To był bardzo słaby występ całego Astralis, nie tylko dzisiaj, ale na przestrzeni całego turnieju. Liquid wygrywa 2:0 i to ich śledzić będziemy podczas nadchodzących spotkań PGL Major w CS:GO.
Liquid Legendą, Astralis jedzie do domu
To był prawdopodobnie jeden z najgorszych Majorów w historii duńskiej organizacji Astralis. Po raz pierwszy od czasów ich powstania, nie udało im się awansować z fazy Challengers do kolejnego etapu. Najpierw rzutem na taśmę dostali się do Belgii z europejskiego RMR, a teraz z bilansu 2-1 nie potrafili wyszarpać przepustki do głównej fazy Majora w Antwerpii. Nie pomógł im nawet blameF, który ustanowił nowy indywidualny rekord w ilości fragów na Majorze w regulaminowym czasie gry.

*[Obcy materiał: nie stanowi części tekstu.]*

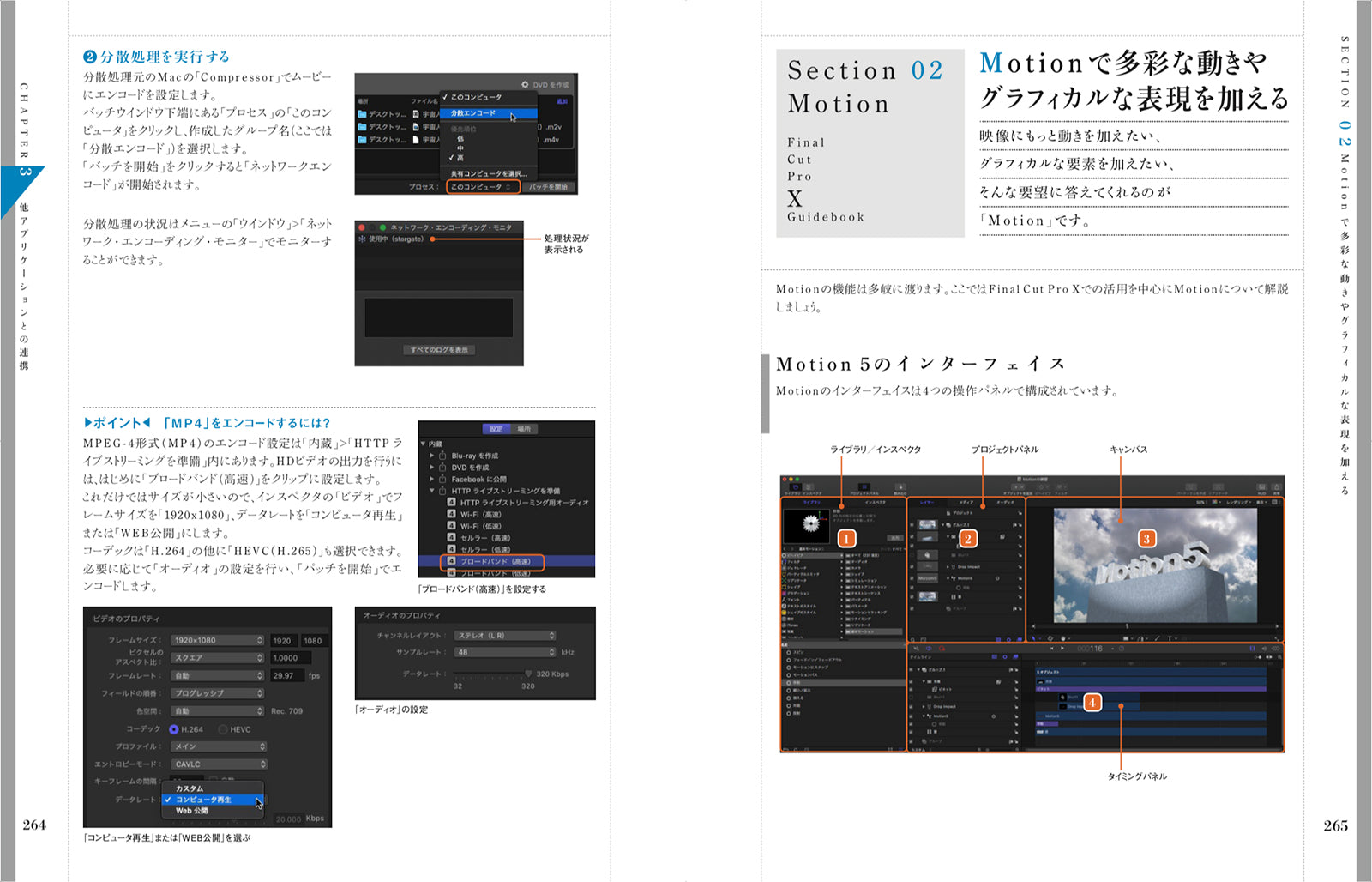
Task: Expand HTTP ライブストリーミングを準備 in Compressor settings
Action: coord(431,491)
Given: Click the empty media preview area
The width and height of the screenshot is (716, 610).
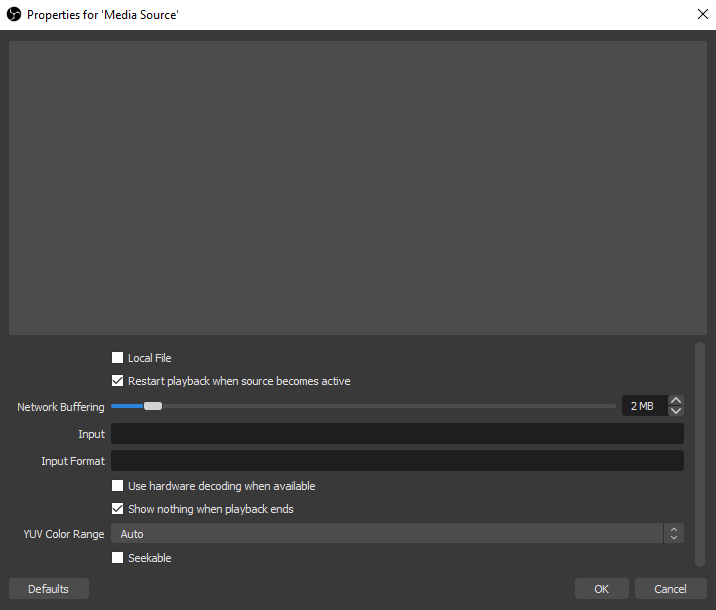Looking at the screenshot, I should (357, 187).
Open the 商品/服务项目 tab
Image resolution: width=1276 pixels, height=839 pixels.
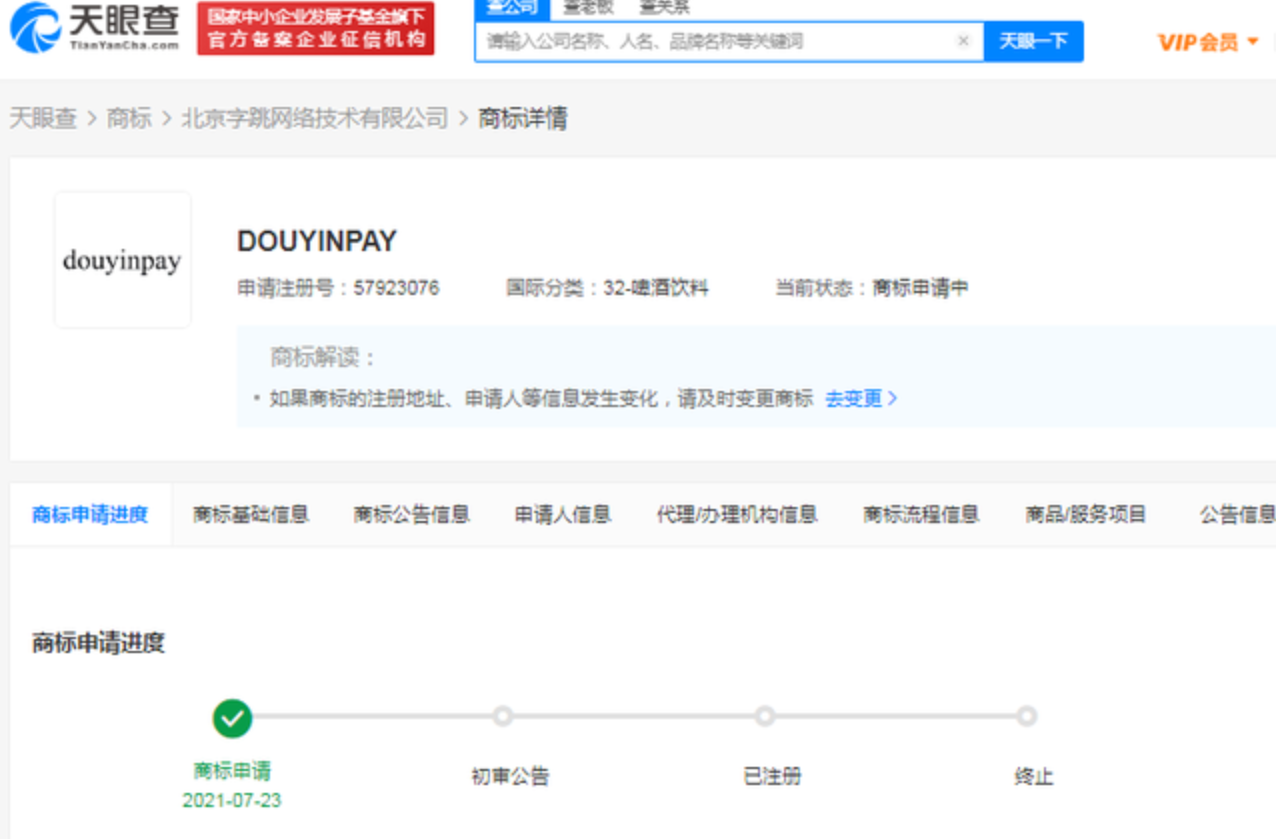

Pierwsza mapa, Vertigo, była naprawdę bliska. Niewiele zabrakło, aby Astralis doprowadziło do dogrywki, jednak w najbardziej kluczowym momencie blameF, który dźwigał cały ciężar drużyny na sobie, nie wytrzymał presji i przegrał pojedynek o najważniejszą rundę. W tym starciu była także duża dysproporcja pod względem umiejętności strzeleckich - ostatni w tabeli Xyp9x miał aż 31 fragów mniej od kolegi z zespołu, który fragował najwięcej.
Ancient był mapą wybraną przez Astralis. Zainkasowali naprawdę niezłą zaliczkę po stronie atakującej, bowiem 7 rund na tej mapie daje sporą przewagę przy próbach obrony bombsite'ów. Niestety strona broniąca pozostawiała wiele do życzenia, a szczególnie Farlig, snajper po duńskiej stronie, który pudłował w kluczowych sytuacjach.
Gracze Liquid wygrali mecz 2:0 i awansowali do fazy Legend. Astralis musiało uznać wyższość rywala i po raz pierwszy nie przeszli etapu Challengers z pozytywnym rezultatem.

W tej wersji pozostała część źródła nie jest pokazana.